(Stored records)

------

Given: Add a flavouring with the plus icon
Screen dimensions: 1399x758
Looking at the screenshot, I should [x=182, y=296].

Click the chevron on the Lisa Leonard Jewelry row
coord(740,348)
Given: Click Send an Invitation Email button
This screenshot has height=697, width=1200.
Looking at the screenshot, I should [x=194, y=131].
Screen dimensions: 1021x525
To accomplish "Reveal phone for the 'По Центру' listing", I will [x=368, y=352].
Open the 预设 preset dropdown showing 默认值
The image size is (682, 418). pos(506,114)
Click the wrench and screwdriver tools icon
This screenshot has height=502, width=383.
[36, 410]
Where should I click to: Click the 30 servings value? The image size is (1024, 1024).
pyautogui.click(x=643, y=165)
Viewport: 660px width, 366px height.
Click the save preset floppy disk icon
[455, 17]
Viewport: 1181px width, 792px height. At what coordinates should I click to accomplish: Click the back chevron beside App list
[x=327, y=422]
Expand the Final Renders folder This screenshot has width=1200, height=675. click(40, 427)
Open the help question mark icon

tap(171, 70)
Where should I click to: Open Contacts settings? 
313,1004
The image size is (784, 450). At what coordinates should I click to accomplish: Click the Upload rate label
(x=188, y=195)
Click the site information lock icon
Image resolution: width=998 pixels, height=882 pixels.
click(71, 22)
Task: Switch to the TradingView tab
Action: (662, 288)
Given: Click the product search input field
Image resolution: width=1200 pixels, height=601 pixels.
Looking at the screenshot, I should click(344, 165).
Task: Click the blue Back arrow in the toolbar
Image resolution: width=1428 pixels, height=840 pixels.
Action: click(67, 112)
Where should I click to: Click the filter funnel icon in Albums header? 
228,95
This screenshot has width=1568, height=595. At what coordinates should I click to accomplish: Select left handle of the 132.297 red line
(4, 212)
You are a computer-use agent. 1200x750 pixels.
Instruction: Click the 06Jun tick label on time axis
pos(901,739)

------

**Assignment:** Scan the entries above for the string "Given", and copy every line where it turns up.

**Response:**
Given: Add a flavouring with the plus icon
Given: Click Send an Invitation Email button
Given: Click the product search input field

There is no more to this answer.